Back in 2014, as a new member of MuleSoft’s product management organization looking to prove himself, Anton Kravchenko had no idea of the nerve he was about to strike when he inadvertently tapped into an explosive nexus of tech industry sea-changes; cloud computing, the democratization of IT, and the unquenchable corporate demand to economically bridge previously difficult-to-bridge data silos. The resulting invention would not only go on to win first place at a prestigious hackathon, it would join an exclusive club of industry innovations that start at tech companies as skunkworks projects and end as major revenue generators.
“The problem was surprisingly simple,” as Kravchenko described it to ProgrammableWeb, “that it was hard to believe it was still unsolved by existing solutions.” Kravchenko was referring to a category of software that’s commonly referred to as “Export, Transform, and Load” software or “ETL.” In a nutshell, ETL is largely associated with the programmatic (scheduled) or manual movement of data in bulk between dissimilar but specialized systems. Thanks in part to that dissimilarity, the process often involves cleansing or transformation of the data as it is moved between the source and destination systems.

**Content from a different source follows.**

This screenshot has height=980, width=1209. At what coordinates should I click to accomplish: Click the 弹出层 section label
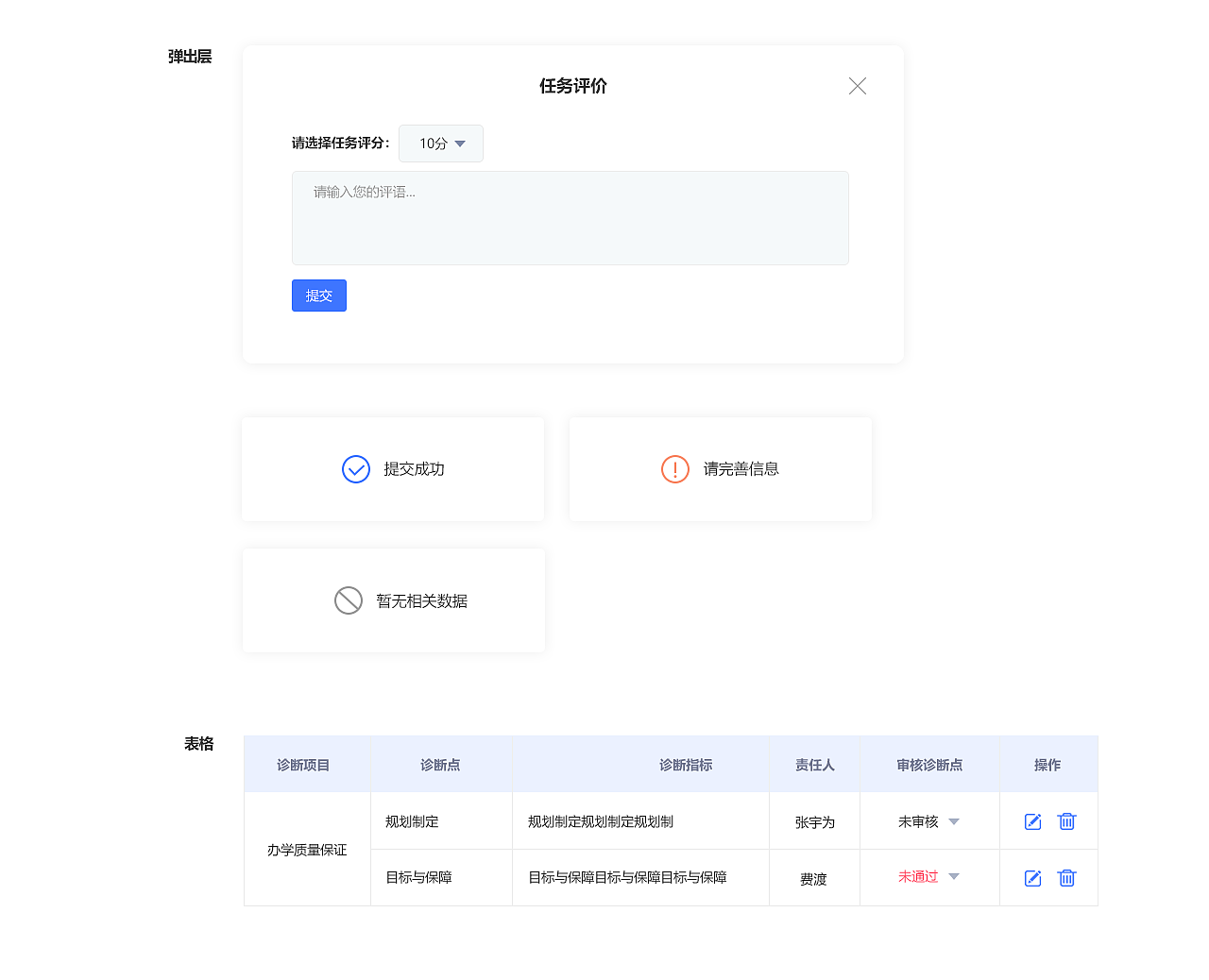point(190,57)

For example, if a national retailer must move data between its NCR point-of-sales systems and its Oracle Financials system on a nightly basis (after its stores close), it might rely on an ETL tool to unload the data from each of the geographically distributed POS systems, consolidate that data into a single batch, adjust the data’s integrity (ie: normalize redundancies) for compatibility with Oracle, and finally upload it to the financials system.
As Integration patterns go, ETL is practically an anti-pattern to modern day API-led integrations where the same data and transformations might happen in real-time as each sales transaction is completed. But ETL is so commonplace and in many cases perceived as bulletproof, that organizations are loath to consider replacement. In fact, many IT analysts view ETL as the biggest driver of growth of the data warehousing market — a market that’s expected to exceed $50 billion in revenue by the end of this decade.
But as hot as ETL software was at the time that Kravchenko was hatching his invention, it was also an enigma to a new breed of concerns. Not only did most of the existing tools focus their attention on on-prem systems (or the ETL tools themselves were on-prem solutions), they were also very much the domain of IT departments. The idea that a line-of-business knowledge worker might attend to an ETL-process, perhaps manually getting involved in the movement, cleansing or transformation steps, was rare.
Meanwhile, these shortcomings presented a very particular challenge to the customers of Salesforce. By 2014, across the many tenants of its multi-tenant CRM solution, Salesforce was unquestionably the largest single custodian of customer data on the planet. Relative to the previous generation of on-prem CRM solutions, all of that customer data was in the cloud. And the majority of Salesforce users were non-IT people.
“There was no question in my mind that the customer data of the sort that Salesforce was managing for its clients was also the sort of data that organizations needed to both import and export to and from other systems” said Kravnchenko. “Even if the only reason for moving it was to manually perform a bulk data update and then to re-import it.” At the time, Salesforce was good at many things. But easily exporting and importing data, mapping fields between dissimilar systems, and doing bulk updates (oftentimes the equivalent of a global search and replace) were not among them.
According to Kravchenko, Salesforce had a downloadable tool. But he suspected that similar to the way Salesforce’s customers were drawn to the cloud for CRM, they would also appreciate an ETL-like tool that itself was totally cloud-based.
The idea for dataloader.io was born; a purely cloud-based solution that democratized ETL by making it possible for non-IT people to do little more than visit a web browser in order to easily move and manipulate data between Salesforce and other systems.
From there, dataloader.io took off. After first being honored as the winner of a Salesforce-produced hackathon in 2016, Salesforce’s customers acknowledged the utility of dataloader by making it the top-selling solution of its type on AppExchange; Salesforce’s public marketplace for third party solutions designed to work with Salesforce’s various clouds. “99 percent of the users pay nothing” remarked Kravchenko of dataloader’s freemium business model. “But for the one percent that pay, it’s a good revenue stream for MuleSoft.”
Since its invention, dataloader’s star has continued to rise among Salesforce users and at MuleSoft. At the time this article was written, dataloader had an average 4.5/5 star rating across nearly 600 AppExchange reviewers. And as dataloader’s star has risen, democratizing integration for thousands of Salesforce customers, so too has Kravchenko’s. Whereas his journey started with MuleSoft as an associate product manager, he is still with the company, now a part of Salesforce, as a director of product management focusing next on the company’s innovations to democratize automation. But the passionate technology professional is still very modest about his accomplishments. “I’m just glad we stumbled upon a big pain point and eliminated it for thousands of people,” said Kravchenko. “It really motivates you to do it again.”